EXTRACTED TEXT:
----

That article was written eleven years before Herr Hitler's march into Austria and the ceding of Sudetenland cut the tangle. Two years later, on March 26th 1929, I was asked to participate in a discussion organised by The Daily News and Westminster Gazette on 'the next war.' My contribution contained the following passage, which presaged exactly the events of March 1938.

"No observant man can travel through Central Europe to-day, or even study its incoherent political divisions on the map, without realising the recklessness with which real and vital interests were trampled under-foot in making that arbitrary and ill-informed re-distribution of territory.

"All natural principles of frontier delimitation were rejected. The new boundaries had no justification, whether ethnographic, geographic or economic. They set up in Central Europe a permanent condition of inconvenience, friction and discontent which, if it is not remedied, must inevitably lead to another war.

" . . . Serious possibilities of future trouble for Central Europe exist also in that other Peace Treaty of St. Germain by which the territory of Austria was carved up, principally for the benefit of Czecho-Slovakia, in such a way that the great city of Vienna, with two million people, was left practically without national territory to supply its needs or consume its products. . . . The Austrians in despair have come to look to union with Germany as the only remedy for their impossible position. When the attempt to realise that aim is made, Europe will again be brought into close danger of war, as a direct result of lack of elementary foresight in her statesmen."

There were, even then, two sides to the question. There was the repugnance with which great people like the Hungarians saw a million of their fellows under the tyranny of the Czechs and the Austrians saw their ancient capital brought to virtual ruin, and there was also the dislike of a proud people like the Germans for the domination over their national destinies of the conglomerate of small nationalities at Geneva. Of this second aspect I was vividly aware long before Herr Hitler had taken power in Berlin. As early as September 24th 1930, in The Daily Mail, appeared this warning:

"A powerful, highly patriotic people like the German will never be satisfied to leave the attainment of their national ambitions at its (the League of Nation's) mercy.

"It is more likely that when a National Socialist Government arrives in power, Germany, under that party's vigorous leadership, will herself show the way to the immediate redress of the most flagrant injustices.

"In doing so she will achieve something far greater than the 'anschluss'—or union with Austria—to which large sections of German public opinion aspire. She would bring within her orbit not only the 3,000,000 Germans in Czecho-Slovakia, together with the 3,000,000 Hungarians in Czecho-Slovakia and Rumania, but also quite possibly the Hungarian nation itself.

"As a result of such developments, Czecho-Slovakia, which has so systematically violated the Peace Treaty, both by its oppression of racial minorities and its failures to reduce its own armaments, might be elbowed out of existence overnight."

I wish, particularly, to emphasise that this article from which I have just quoted was written in 1930. It foretold both the rise of the National Socialist Party to power in Germany and that Czecho-Slovakia, as a result, might "be elbowed out of existence overnight."

The more I studied the Central European situation, the more convinced did I become of these things.

----

DATA LINES:

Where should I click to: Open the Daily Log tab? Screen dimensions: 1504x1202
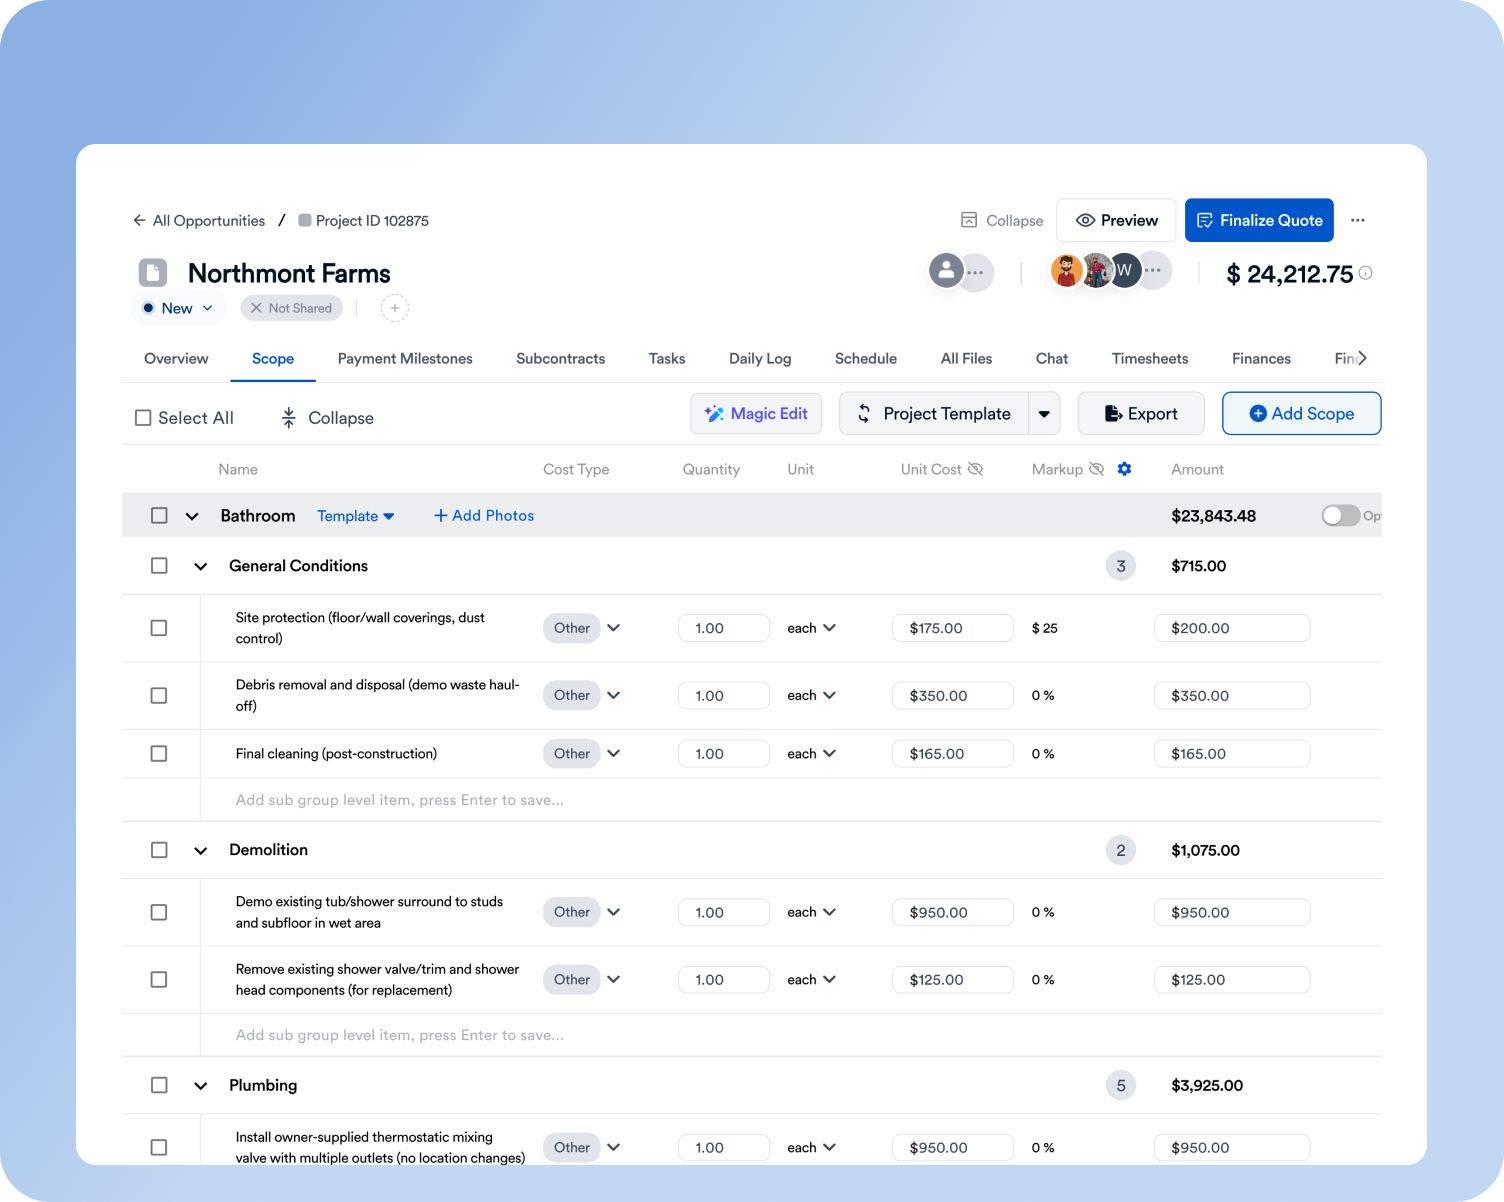click(x=760, y=358)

----

TO-DO LIST:
a) In two sentences, summarize the passage on Central Europe's postwar borders.
b) Carry on the passage about Central Europe's postwar borders, picking up after its final sentence.
The listing has no connection to the text.

TASK-BY-TASK ANSWERS:
a) The writer quotes a 1929 contribution to The Daily News and Westminster Gazette arguing that the arbitrary postwar redrawing of Central Europe's borders, including the carving up of Austria under the Treaty of St. Germain, bred a discontent that must lead to another war if not remedied. The writer then cites a 1930 warning in The Daily Mail that a National Socialist Germany would move to redress the most flagrant injustices and that Czecho-Slovakia might "be elbowed out of existence overnight."

b)
Nearly six years after the publication of that article, in May 1936, a close and trusted colleague of mine returning from Germany told me he had the impression that Rome and Berlin had some new, major project in view. I wrote to the Prime Minister, the Chancellor of the Exchequer and one of the most powerful of their advisers a letter in which I told them of this. One sentence of that letter read:

"If it is not Austria, it may be France and, perhaps, Britain; on the other hand, I have not the least doubt, from hints that have been dropped to me, that overnight sometime soon Czecho-Slovakia will be strangled."

Within a year the anschluss was an accomplished fact; within less than eighteen months Czecho-Slovakia had been made to render back to the Germans the Sudetenland and to the Hungarians those fertile Uplands which had long been part of Hungary's very history.

The Czech tyranny was indeed strangled.

It was between 1930 and 1936 well within the competence of the British Government, acting through Geneva, to force upon Europe a revision of the unjust treaties of Versailles, Trianon and St. Germain. If an abstract love of justice had not prompted, the motive of self-preservation might have provoked such a course.

Nothing was done.

During those years, particularly in the latter three, Germany was growing not only stronger in armed force and national moral, but palpably more restive in her demands for redress.

In April 1936 this was so obvious to me that I wrote, in an article called "Hungary's Joy Bells Will Ring Again," yet another warning of the wrath to come. In it I said:

"New forces are rising in Europe which will make short work of the opposition of those over-indulged and mischievous countries Czecho-Slovakia and Rumania, which, after unjustly despoiling Hungary, have black-mailed the Great Powers into allowing them to keep their plunder. . . . The Czechs, indeed, had no separate existence till after the war, and the vast majority of them continued to fight for the Central Powers right up to the Armistice. A small contingent of deserters and political exiles joined the Allied armies under the name of the Czech Legionaries. They were diligently publicised by certain British pundits who specialised in Central European affairs. . . .

Just how those pundits caused the creation of Czecho-Slovakia I set out at length about a year later when, on February 12th 1937, I published in the The Daily Mail an article which has a melancholy interest in the light of the false hero-worship which was to be paid to Dr. Benes in the following year. I reprint it in full:

THE PRISONERS OF CZECHO-SLOVAKIA

"Most blunders in life have to be paid for. The blunder of creating that synthetic and spurious State called Czecho-Slovakia may well cost Europe another war.

"Of all the reckless things done by the 'peace-makers' in Paris, this was the worst. Yet the biggest ramp in diplomatic history passed all but unnoticed at the time.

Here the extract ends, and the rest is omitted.